Christine Laurent
Christine Laurent
Rédactrice en chef du Vif/L'Express
Opinion

25/05/10 à 10:48 - Mise à jour à 10:48

Le grand cafouillage

L'Europe est en crise. Sa monnaie unique a du mal à encaisser le coup des soubresauts en Grèce. Il faut réagir, mais s'attaquer aux vraies causes des problèmes.

Le grand cafouillage

Par Christine LAURENT

On voudrait croire à un mauvais rêve. Dont on sortirait groggy, certes, mais qui se dissiperait très vite, s'évanouirait miraculeusement. On voudrait croire, aussi, que le tsunami qui a déferlé sur le monde économique en septembre 2008 s'estompait et que l'on pouvait se tourner avec confiance vers l'avenir.

Et puis est arrivée la menace grecque qui a fait à nouveau trembler l'édifice européen du nord au sud, d'est en ouest. Elle a fondu sur nous comme un orage d'été, foudroyant, un véritable cataclysme qui s'est infiltré jusqu'au coeur même des Etats. L'envers noir du décor: prédictions alarmantes jetées en vrac, dettes publiques menaçantes, vulnérabilité... autant de boursouflures au tableau idyllique que se faisaient les citoyens de la Vieille Europe.

Nous avions donc tout faux! Notre euro si solide, si fort, si résistant, comme le Deutsche Mark autrefois, du pipeau! Un beau panorama brutalement éteint.

"Tous ruinés dans dix ans?", s'interroge, apocalyptique, Jacques Attali dans son dernier livre (éd. Fayard). Histoire de nous plomber encore plus le moral ou de secouer notre torpeur et de nous obliger à réagir? De fait, pour les investisseurs, la zone euro est désormais celle de tous les dangers. La débâcle grecque à peine annoncée (et malgré le fait qu'Athènes avait reconnu la manipulation de ses comptes), les agences de notation se pressaient d'abaisser les notes de crédit des pays du sud de l'Europe, acculant leurs gouvernements dans une impasse inquiétante.

Tergiversations, marchandages, blocages, la cacophonie qui filtre, depuis plusieurs jours, des négociations entre les 16 pays de la zone pour colmater les brèches est assourdissante. Stop à la spéculation, avancent-ils, confondant ainsi symptômes et causes. "La fièvre du patient est en train de grimper et, plutôt que de traiter la maladie, ils préfèrent casser le thermomètre", accusent plusieurs financiers. Et les spécialistes, affolés, de prêcher pour la création d'urgence d'un fonds monétaire européen, pour la mise en place d'une politique budgétaire commune et d'une vraie solidarité entre les Etats. Avoir le courage d'aller plus loin, expliquent-ils dans une unanimité touchante. Qui s'y opposerait?

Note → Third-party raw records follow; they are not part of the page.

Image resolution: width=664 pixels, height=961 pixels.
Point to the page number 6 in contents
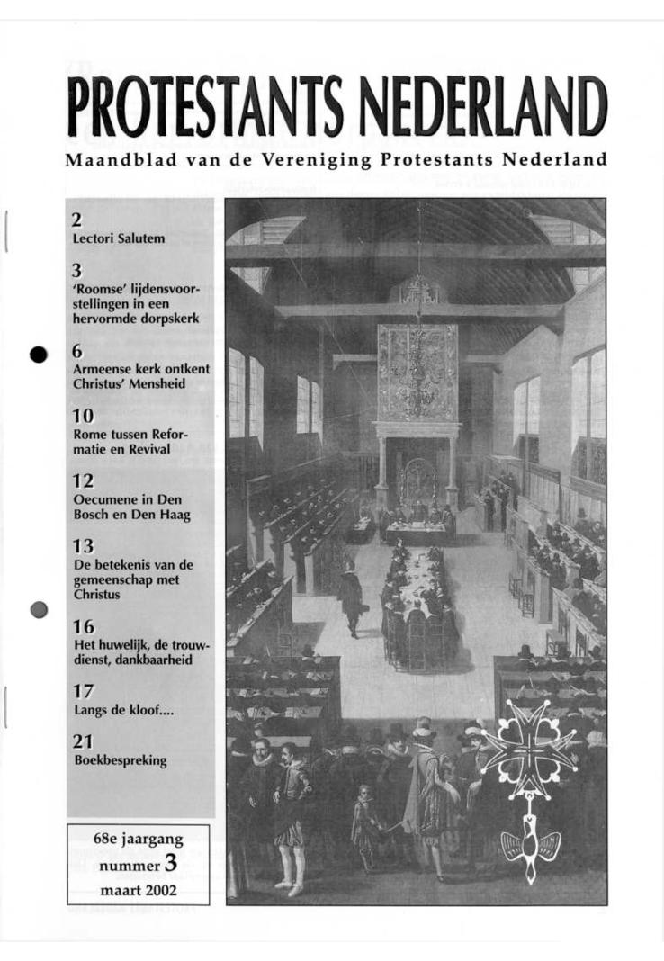click(x=77, y=352)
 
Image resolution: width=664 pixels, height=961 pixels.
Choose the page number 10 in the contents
click(x=82, y=417)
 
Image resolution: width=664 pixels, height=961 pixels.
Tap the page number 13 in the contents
click(x=82, y=546)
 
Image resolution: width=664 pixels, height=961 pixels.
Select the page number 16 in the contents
click(x=83, y=627)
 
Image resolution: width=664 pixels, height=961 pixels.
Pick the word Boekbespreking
click(x=120, y=760)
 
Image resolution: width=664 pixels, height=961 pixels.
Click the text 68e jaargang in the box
click(x=138, y=840)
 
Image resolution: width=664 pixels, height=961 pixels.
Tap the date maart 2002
click(x=138, y=892)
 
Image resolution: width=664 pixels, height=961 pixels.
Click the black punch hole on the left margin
click(x=38, y=354)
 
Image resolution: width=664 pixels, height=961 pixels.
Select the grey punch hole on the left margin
click(x=38, y=609)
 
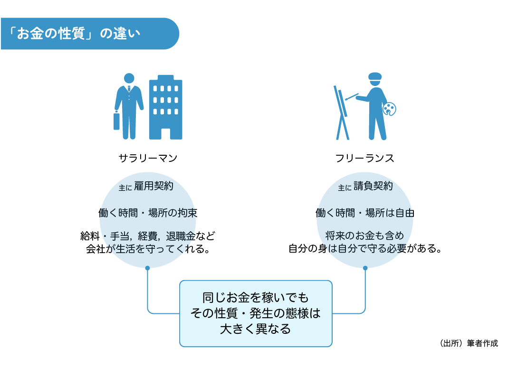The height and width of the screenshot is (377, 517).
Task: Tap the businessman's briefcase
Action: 116,121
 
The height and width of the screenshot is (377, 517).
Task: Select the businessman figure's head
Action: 129,79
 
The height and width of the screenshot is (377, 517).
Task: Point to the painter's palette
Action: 389,109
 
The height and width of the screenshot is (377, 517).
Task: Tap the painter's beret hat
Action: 375,76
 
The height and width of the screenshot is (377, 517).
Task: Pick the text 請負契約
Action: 373,187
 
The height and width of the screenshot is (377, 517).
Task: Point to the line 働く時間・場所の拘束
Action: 148,213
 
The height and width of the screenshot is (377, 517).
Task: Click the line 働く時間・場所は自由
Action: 365,213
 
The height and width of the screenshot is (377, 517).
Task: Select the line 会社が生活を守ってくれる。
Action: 148,249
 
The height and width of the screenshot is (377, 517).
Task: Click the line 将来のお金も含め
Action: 365,236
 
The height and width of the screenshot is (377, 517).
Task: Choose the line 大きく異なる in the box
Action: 256,329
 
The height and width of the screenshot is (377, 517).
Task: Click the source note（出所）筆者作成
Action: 469,343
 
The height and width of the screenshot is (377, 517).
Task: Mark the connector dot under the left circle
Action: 148,268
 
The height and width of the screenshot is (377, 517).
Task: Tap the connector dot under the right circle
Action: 365,268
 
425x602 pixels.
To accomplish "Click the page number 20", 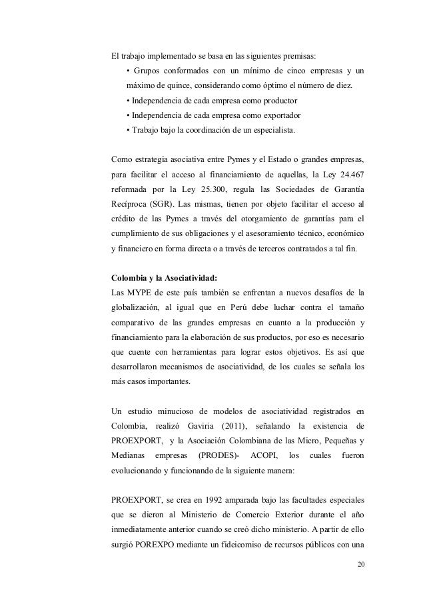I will (360, 565).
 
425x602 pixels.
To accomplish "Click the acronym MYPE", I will (139, 294).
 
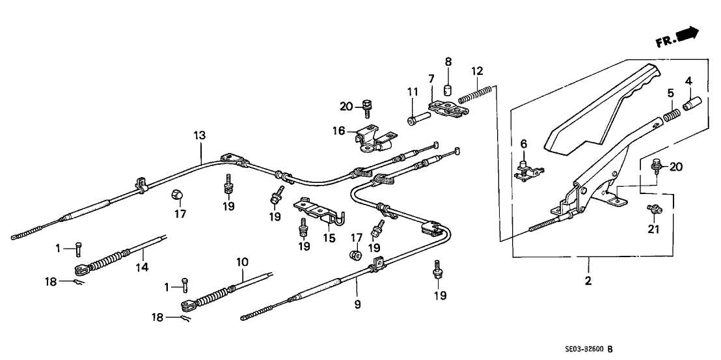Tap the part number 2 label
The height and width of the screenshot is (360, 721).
click(588, 281)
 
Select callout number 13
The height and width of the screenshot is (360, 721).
click(199, 136)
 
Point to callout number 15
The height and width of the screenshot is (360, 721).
click(330, 238)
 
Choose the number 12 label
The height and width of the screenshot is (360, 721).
click(477, 70)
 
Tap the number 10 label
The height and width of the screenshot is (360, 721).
click(242, 262)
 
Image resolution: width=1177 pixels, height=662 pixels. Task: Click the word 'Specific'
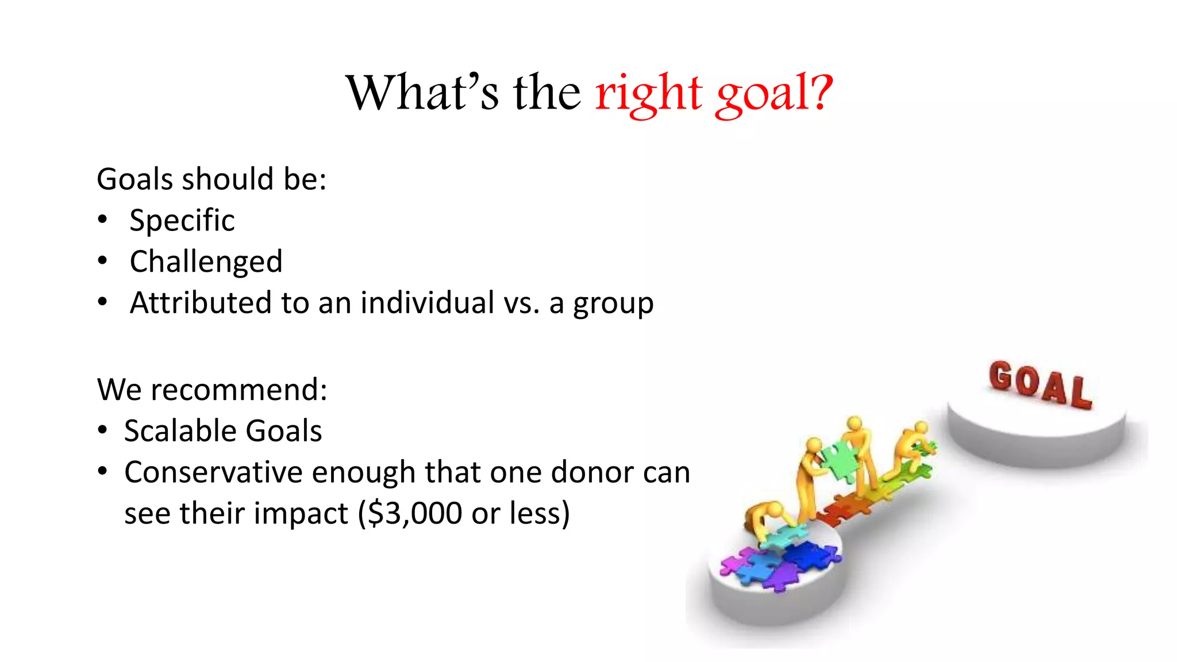(x=182, y=221)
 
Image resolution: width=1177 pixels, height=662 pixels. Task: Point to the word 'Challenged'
(x=206, y=262)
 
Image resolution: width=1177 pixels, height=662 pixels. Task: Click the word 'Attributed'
(x=200, y=303)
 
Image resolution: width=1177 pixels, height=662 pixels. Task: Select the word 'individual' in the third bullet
(x=427, y=303)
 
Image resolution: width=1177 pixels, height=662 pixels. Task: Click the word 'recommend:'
(x=239, y=390)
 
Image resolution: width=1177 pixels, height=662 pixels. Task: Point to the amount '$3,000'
(x=415, y=513)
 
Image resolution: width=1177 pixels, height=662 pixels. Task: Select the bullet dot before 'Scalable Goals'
(x=102, y=430)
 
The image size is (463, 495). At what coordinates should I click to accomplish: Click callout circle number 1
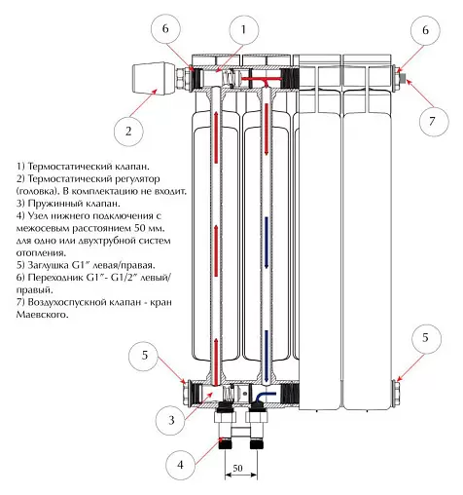tap(243, 30)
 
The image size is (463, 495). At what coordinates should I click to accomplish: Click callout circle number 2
tap(128, 132)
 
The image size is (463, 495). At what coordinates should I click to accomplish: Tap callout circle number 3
tap(171, 421)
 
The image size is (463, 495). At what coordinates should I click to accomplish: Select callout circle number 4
tap(180, 465)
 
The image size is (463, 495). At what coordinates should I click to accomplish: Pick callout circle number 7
tap(432, 122)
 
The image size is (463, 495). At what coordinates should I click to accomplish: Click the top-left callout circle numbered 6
tap(165, 29)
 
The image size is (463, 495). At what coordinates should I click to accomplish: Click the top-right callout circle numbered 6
tap(425, 30)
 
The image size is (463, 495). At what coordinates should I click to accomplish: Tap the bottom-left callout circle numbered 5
tap(144, 355)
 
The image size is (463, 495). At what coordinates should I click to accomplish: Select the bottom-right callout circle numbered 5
tap(425, 338)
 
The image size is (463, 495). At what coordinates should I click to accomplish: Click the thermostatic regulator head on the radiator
tap(154, 79)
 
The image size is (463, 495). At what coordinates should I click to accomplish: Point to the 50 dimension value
tap(237, 468)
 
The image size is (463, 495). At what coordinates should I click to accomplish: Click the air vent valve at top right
tap(402, 78)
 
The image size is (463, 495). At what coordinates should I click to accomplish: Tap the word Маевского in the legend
tap(43, 315)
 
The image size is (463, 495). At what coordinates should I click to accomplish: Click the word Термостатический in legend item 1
tap(69, 167)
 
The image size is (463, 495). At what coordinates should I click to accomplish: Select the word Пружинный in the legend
tap(54, 204)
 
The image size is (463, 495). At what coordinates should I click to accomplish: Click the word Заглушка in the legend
tap(49, 265)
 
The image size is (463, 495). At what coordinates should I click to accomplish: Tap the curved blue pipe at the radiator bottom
tap(264, 397)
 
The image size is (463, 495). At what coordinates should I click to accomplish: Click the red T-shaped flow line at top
tap(265, 81)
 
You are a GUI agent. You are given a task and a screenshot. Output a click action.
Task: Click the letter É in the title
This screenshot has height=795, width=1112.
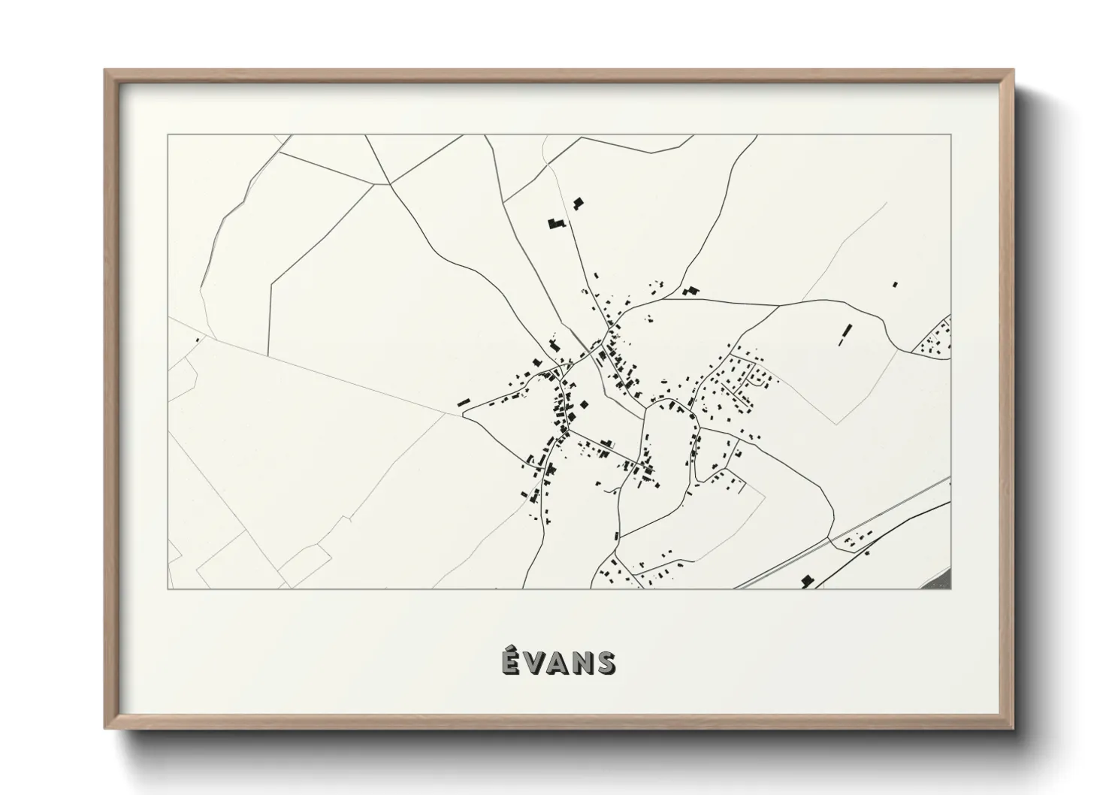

S'attaquer à la racine du mal? Il le faut! Depuis plus de trente ans, nous vivons au-dessus de nos moyens. Ce n'est pas un scoop, encore moins un secret de Polichinelle. Et certainement pas pour les banques qui en vivaient grassement. Mais aujourd'hui, le ton a changé. Trop fragile l'euro, pointent-ils tous, et pour longtemps. Une cure d'austérité s'impose! Les financiers ont déjà posé leur regard ailleurs: Etats-Unis, pays émergents, là où les investissements s'annoncent nettement plus séduisants. L'Europe, elle, est priée de se serrer la ceinture, de restructurer ses dettes publiques et de se doter des outils nécessaires pour survivre. Au risque d'une récession? D'une aggravation du chômage? D'une diminution des salaires, des retraites? D'une révolte sociale? Au détriment de l'indispensable croissance qui seule, à terme, peut nous sortir de ce bourbier?

L'Europe n'avance qu'avec les crises, on le sait bien. Et l'union fait la force. Oui, mais pour quelles politiques, quelles stratégies, ces indispensables sacrifices? Celles dictées par un capitalisme libéral pur et dur? Ou celles qui privilégient la croissance, même modérée, et l'intérêt des citoyens? Après cette crise, plus rien ne sera comme avant, dit-on. Oui, mais avec pour seul espoir qu'elle accouche d'un modèle économique novateur, plus responsable, plus solidaire, plus créatif et plus audacieux.